Deepti Anbarasan, MD.
Dr. Anbarasan has disclosed that he has no relevant financial or other interests in any commercial companies pertaining to this educational activity.
Review of: Zhang R et al, JAMA Netw Open 2020;3(6):e207922
Is alcohol good or bad for cognition? The evidence is mixed. A new study brings additional clarity to this question by including a diverse patient population and by using longitudinal cognitive measurements of the subjects as opposed to cross-sectional evaluations at one time point.

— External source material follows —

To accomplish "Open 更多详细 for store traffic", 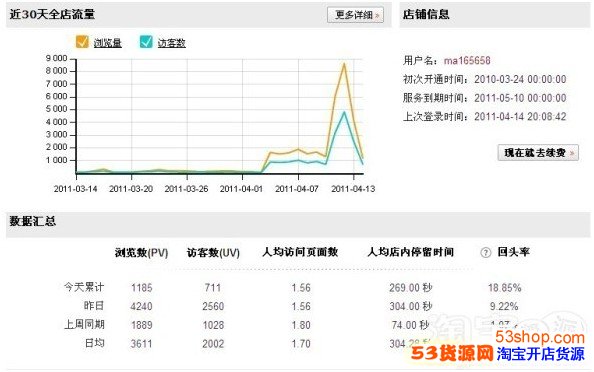I will [355, 15].
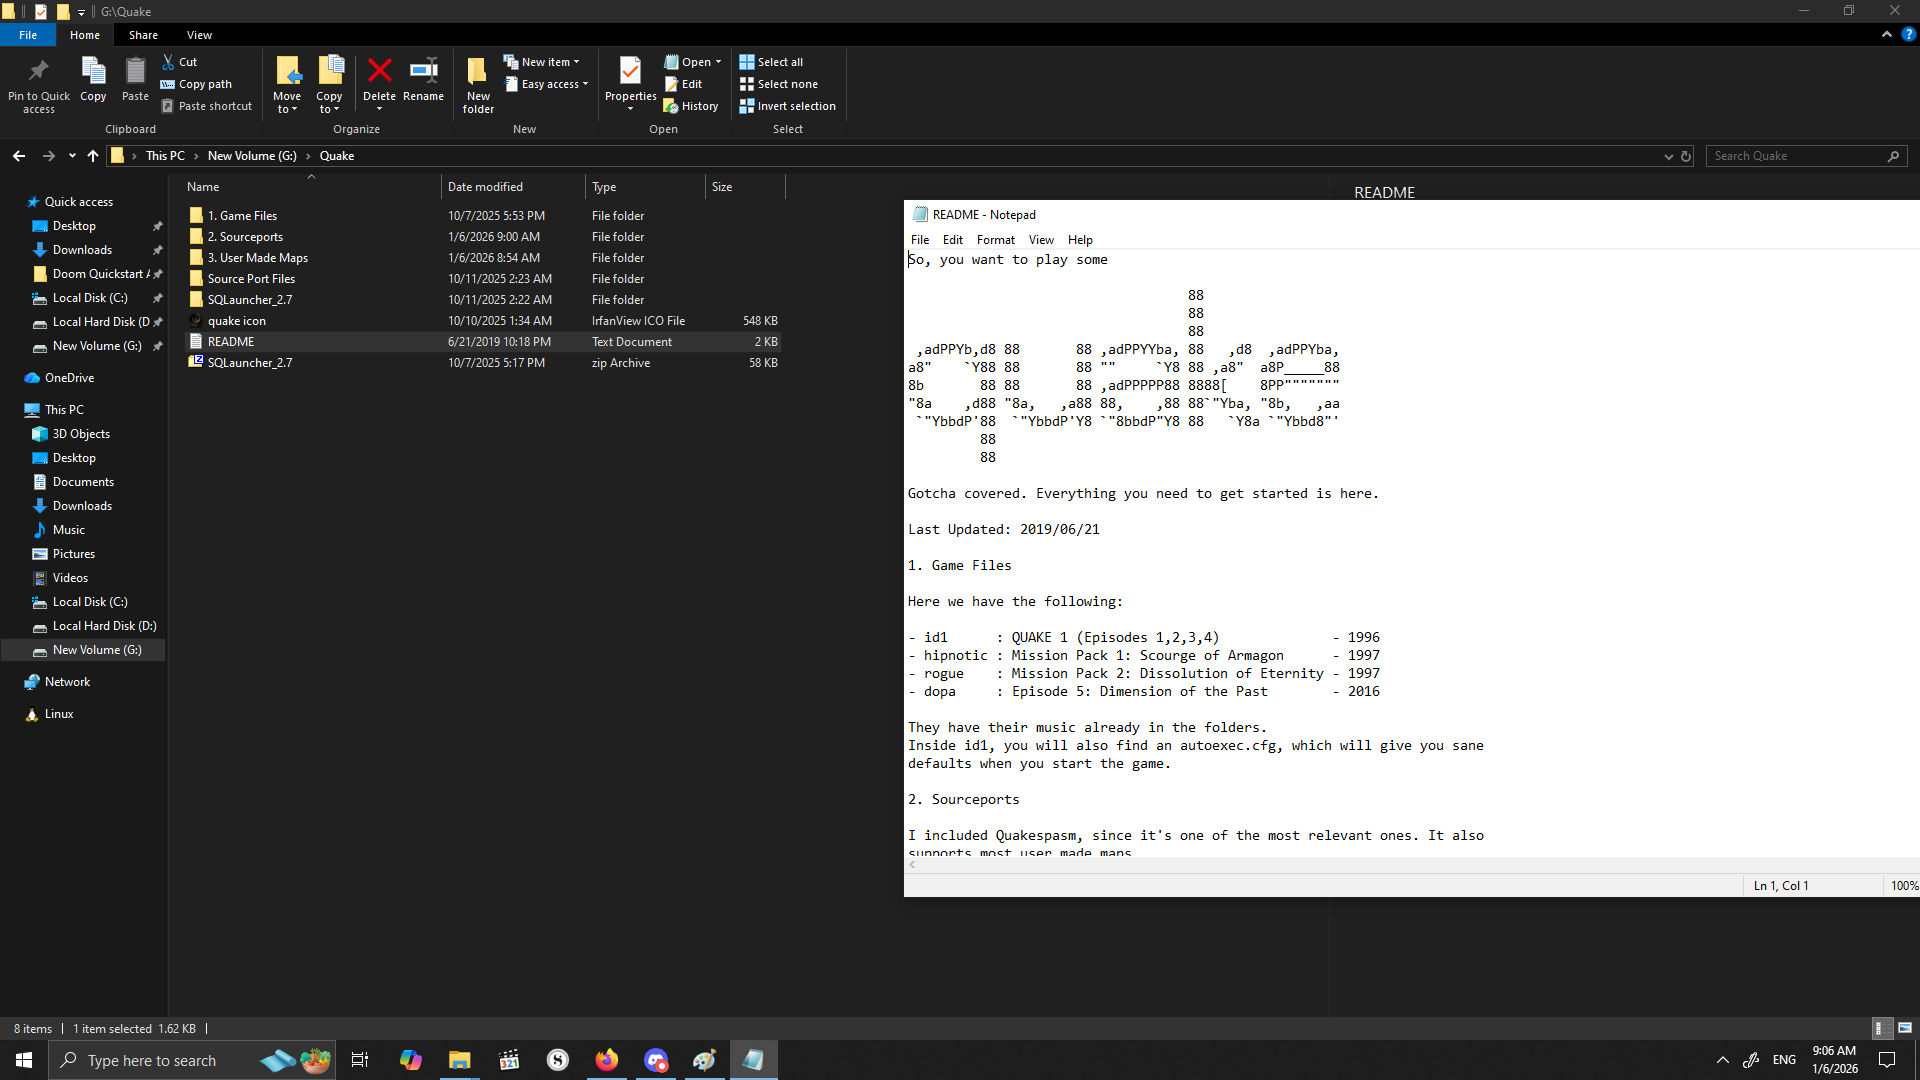Click Quake breadcrumb in address bar
The width and height of the screenshot is (1920, 1080).
coord(337,156)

In an NIH-funded investigation, 19,887 participants from the Health and Retirement Study, a nationally representative cohort of middle-aged and older US adults, had at least 4 cognitive measurements performed between 1996 and 2008. Total word recall, mental status, and vocabulary were assessed. Use of alcohol over the past 3 months was reviewed during surveys. Women who reported less than 8 drinks per week and men who reported less than 15 drinks per week were considered low to moderate drinkers. 7,057 subjects (35.4%) met these low to moderate drinking criteria. The mean age of the subjects was 61.8 years. 60.1% were women and 85.2% were Caucasian.
The analysis showed that low to moderate drinkers were less likely to have low cognitive function scores than never-drinkers (odds ratio 0.66; 95% confidence interval [CI] 0.59–0.74), even after adjusting for age, sex, race/ethnicity, years of education, marital status, and other substance use. Low to moderate drinkers also had statistically less cognitive decline with an effect size of 0.04 (95% CI 0.01–0.04; p = 0.02). The researchers found that there was a U-shaped association between drinking and cognitive decline—meaning very low and very high intake were linked to poorer cognition scores, but moderate intake was associated with better scores. The optimal alcohol dosage associated with better cognitive function was 10–14 drinks per week for all participants. Interestingly, low to moderate drinking was beneficial for white participants, but not for Black participants. No gender-related differences were found between alcohol drinking and cognitive functions.
CATR’s Take This study suggests that low to moderate alcohol use in middle-aged and older adults may be associated with better total cognitive function and slower rates of cognitive decline, thought to be due to alcohol’s impact on cerebrovascular and cardiovascular pathways. These associations are stronger for white participants than Black participants. While low to moderate alcohol use may promote cognition in certain populations, we should remain cautious about endorsing alcohol use to all middle-aged and older patients, especially those with preexisting psychiatric or medical conditions.